From owner-freebsd-doc  Sat Feb 15 12:23:35 1997
Return-Path: <owner-doc>
Received: (from root@localhost)
          by freefall.freebsd.org (8.8.5/8.8.5) id MAA11863
          for doc-outgoing; Sat, 15 Feb 1997 12:23:35 -0800 (PST)
Received: from fallout.campusview.indiana.edu (fallout.campusview.indiana.edu [149.159.1.1])
          by freefall.freebsd.org (8.8.5/8.8.5) with ESMTP id MAA11847
          for <doc@freebsd.org>; Sat, 15 Feb 1997 12:23:19 -0800 (PST)
Received: from localhost (jfieber@localhost)
	by fallout.campusview.indiana.edu (8.8.5/8.8.5) with SMTP id PAA19290;
	Sat, 15 Feb 1997 15:23:18 -0500 (EST)
Date: Sat, 15 Feb 1997 15:23:18 -0500 (EST)
From: John Fieber <jfieber@indiana.edu>
To: doc@freebsd.org
cc: "Jordan K. Hubbard" <jkh@time.cdrom.com>
Subject: Re: cvs commit: www/data security.sgml 
In-Reply-To: <11604.856026076@time.cdrom.com>
Message-ID: <Pine.BSF.3.95q.970215130334.14200E-100000@fallout.campusview.indiana.edu>
MIME-Version: 1.0
Content-Type: TEXT/PLAIN; charset=US-ASCII
Sender: owner-doc@freebsd.org
X-Loop: FreeBSD.org
Precedence: bulk

I suggested to Jordan that his recent "FreeBSD" security
document, which was added to the web server as an HTML page,
should be written up as a tutorial using Docbook.

He responds with:

> Is docbook something I want to employ *only* for tutorials and
> handbook pieces (when the handbook goes docbook, that is), and if this
> had stayed up where auditors.sgml is, would the format in which I
> originally wrote it be considered "correct?"  This HTML-wrapped-in-SGML
> stuff we have up at the top level of the web page hierarchy still sort
> of confuses me, I'll admit, and I'm not sure to what degree it's wise or
> allowable to use more specialized SGML features in there, or even what
> "styles" are appropriate for which areas of the doc tree at the
> moment.  Maybe a short paragraph, sent to www for the benefit of
> everyone, during these transitionary times? :-)

Since the web pages have recently become a much more communal project
than they were, some explanation is definately in order!  Two versions
are supplied.  Pick the one that matches your attention span.
Those opting out of the long version would be advised to skip to
the end for the summary however. :)

Short version:

Any document that will only see the light of day in the context
of a (the) web server is best written in HTML.  Any document that
might have a useful life in any context outside the web serve
should probably not be written in HTML.  The viable alternatives
are linuxdoc (discouraged) and docbook (encouraged).  The primary role
of documents written directly in HTML is to provide an access path to
these documents.

Long version:

An HTML file is the standard web transaction unit.

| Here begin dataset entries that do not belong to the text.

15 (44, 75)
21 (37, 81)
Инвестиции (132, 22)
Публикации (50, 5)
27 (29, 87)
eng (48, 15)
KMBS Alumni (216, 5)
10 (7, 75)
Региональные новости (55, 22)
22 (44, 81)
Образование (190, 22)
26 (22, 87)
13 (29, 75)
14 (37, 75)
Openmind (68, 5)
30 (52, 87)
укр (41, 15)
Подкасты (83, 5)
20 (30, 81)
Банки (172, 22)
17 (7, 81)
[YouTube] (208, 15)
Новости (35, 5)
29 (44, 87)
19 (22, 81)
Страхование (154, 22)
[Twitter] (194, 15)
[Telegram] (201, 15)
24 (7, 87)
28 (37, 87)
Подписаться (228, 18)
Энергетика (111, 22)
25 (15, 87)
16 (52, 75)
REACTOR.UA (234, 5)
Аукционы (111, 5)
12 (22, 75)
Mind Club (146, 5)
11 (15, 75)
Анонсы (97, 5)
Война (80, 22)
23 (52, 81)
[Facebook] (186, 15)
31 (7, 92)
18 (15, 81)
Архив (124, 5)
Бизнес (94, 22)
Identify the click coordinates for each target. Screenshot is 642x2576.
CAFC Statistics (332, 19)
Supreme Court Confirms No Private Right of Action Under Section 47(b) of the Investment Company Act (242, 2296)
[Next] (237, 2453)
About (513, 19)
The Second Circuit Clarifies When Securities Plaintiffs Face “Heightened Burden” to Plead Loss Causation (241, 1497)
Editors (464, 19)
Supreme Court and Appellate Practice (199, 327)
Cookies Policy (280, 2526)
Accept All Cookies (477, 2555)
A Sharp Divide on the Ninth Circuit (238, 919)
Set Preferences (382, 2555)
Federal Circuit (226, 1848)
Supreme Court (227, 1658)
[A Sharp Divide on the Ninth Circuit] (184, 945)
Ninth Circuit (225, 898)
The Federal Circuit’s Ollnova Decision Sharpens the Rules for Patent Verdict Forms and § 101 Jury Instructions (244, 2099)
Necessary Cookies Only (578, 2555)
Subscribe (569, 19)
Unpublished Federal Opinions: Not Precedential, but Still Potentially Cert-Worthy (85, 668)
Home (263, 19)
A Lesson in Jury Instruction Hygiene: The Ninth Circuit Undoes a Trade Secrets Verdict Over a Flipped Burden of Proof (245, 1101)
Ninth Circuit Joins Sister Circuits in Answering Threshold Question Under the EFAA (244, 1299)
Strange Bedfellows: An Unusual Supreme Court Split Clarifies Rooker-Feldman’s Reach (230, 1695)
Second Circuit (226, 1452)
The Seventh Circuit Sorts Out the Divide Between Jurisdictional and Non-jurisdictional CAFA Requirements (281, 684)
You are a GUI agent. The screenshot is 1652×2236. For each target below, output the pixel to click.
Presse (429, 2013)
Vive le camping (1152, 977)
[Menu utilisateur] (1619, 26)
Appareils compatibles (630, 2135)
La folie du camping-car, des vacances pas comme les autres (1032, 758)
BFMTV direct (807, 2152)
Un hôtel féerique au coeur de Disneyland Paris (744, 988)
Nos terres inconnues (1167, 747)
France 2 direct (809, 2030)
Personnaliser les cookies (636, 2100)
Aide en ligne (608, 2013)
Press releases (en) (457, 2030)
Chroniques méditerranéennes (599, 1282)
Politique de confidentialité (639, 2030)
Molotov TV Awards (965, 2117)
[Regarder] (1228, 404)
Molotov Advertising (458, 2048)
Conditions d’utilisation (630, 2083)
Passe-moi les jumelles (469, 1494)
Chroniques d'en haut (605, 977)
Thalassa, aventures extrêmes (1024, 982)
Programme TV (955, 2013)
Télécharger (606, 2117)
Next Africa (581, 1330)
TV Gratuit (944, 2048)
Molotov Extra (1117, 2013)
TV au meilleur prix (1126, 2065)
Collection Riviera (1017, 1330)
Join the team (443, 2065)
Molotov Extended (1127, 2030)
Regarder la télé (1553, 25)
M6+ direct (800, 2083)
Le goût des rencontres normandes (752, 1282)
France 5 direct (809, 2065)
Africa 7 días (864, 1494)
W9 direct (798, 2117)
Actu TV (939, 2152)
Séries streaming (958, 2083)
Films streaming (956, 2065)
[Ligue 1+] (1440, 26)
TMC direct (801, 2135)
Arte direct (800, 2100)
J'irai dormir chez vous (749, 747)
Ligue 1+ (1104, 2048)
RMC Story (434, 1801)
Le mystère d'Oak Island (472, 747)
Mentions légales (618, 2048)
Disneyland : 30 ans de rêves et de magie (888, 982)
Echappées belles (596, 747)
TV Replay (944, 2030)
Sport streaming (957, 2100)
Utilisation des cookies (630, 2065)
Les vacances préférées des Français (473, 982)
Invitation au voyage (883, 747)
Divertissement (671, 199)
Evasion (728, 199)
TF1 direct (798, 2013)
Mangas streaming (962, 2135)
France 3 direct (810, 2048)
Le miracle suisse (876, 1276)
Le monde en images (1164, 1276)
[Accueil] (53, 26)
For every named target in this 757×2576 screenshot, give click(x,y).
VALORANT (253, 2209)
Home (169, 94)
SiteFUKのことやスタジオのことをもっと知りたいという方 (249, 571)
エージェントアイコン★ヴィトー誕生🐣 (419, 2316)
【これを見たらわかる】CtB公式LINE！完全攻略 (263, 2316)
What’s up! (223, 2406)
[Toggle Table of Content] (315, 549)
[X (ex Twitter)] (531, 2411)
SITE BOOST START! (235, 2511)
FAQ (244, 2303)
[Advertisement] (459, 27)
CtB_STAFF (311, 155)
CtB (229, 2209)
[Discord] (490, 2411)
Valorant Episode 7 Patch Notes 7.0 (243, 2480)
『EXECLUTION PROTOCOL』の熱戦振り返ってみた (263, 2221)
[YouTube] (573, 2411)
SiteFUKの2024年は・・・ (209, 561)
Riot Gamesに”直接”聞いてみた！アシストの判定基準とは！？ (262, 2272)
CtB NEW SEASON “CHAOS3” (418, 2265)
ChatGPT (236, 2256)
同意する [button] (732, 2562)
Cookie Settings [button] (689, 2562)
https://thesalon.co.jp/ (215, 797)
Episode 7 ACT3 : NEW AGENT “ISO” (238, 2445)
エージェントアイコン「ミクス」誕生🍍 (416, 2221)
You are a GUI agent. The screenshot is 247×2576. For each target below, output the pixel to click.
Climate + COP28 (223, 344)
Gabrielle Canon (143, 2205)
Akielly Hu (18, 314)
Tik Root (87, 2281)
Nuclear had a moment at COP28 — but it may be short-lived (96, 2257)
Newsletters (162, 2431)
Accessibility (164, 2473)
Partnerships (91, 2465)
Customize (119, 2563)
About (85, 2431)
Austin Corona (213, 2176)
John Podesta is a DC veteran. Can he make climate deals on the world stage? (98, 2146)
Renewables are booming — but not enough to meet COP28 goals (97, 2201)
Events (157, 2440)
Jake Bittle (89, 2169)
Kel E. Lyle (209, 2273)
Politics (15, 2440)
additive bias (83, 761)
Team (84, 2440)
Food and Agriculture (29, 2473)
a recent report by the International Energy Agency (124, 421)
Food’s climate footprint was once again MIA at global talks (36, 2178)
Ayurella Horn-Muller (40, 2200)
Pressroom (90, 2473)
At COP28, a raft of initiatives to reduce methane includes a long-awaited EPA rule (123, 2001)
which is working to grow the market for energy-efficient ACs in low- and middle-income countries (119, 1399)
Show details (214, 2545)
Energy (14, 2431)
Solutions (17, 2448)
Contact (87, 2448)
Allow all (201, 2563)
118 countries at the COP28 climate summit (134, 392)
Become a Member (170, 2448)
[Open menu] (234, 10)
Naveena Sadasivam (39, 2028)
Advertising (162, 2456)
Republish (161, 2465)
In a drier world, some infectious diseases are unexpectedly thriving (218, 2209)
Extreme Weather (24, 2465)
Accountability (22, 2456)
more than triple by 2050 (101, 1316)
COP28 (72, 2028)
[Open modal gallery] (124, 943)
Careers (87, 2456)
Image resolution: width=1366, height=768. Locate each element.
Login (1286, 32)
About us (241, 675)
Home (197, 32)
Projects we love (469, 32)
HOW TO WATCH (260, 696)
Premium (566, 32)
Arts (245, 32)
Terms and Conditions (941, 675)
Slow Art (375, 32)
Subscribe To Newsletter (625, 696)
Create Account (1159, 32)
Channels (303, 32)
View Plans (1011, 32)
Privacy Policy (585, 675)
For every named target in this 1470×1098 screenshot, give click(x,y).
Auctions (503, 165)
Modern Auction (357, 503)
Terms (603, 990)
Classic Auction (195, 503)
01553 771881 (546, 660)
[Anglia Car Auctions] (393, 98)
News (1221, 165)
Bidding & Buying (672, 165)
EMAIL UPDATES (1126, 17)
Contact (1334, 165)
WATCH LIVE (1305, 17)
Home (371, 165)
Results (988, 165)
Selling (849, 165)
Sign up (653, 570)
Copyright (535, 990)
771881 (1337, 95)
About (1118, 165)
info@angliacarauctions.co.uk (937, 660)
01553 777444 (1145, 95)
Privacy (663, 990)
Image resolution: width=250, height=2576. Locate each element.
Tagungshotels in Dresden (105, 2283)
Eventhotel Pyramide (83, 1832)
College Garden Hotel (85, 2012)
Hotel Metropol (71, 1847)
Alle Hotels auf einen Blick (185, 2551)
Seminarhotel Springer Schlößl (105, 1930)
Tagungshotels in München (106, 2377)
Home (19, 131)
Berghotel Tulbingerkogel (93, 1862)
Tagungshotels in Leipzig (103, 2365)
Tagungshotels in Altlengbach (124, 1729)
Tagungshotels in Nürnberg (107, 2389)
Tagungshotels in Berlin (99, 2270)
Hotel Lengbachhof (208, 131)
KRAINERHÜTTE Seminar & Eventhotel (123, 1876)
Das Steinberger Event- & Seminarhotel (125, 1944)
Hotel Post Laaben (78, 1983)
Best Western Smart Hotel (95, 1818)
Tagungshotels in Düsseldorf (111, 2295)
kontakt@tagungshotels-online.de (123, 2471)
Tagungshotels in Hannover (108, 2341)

For a variety of reasons, writing and maintaining documents in
transaction unit chunks is a chore unless the conceptual content
fits neatly in one, a very small handful of transactional units.

Despite claims to the contrary, and its original intent, HTML is
primairly a layout markup language with hypertext features.
Maintaining layout consistency with visual markup languages is a
chore, particularly if you don't have any "macro" facility to
bundle up frequently used layout constructs under a single name.

Layout markup languages limit the degree to which documents can
*usefully* be transported into other contexts, e.g. print. 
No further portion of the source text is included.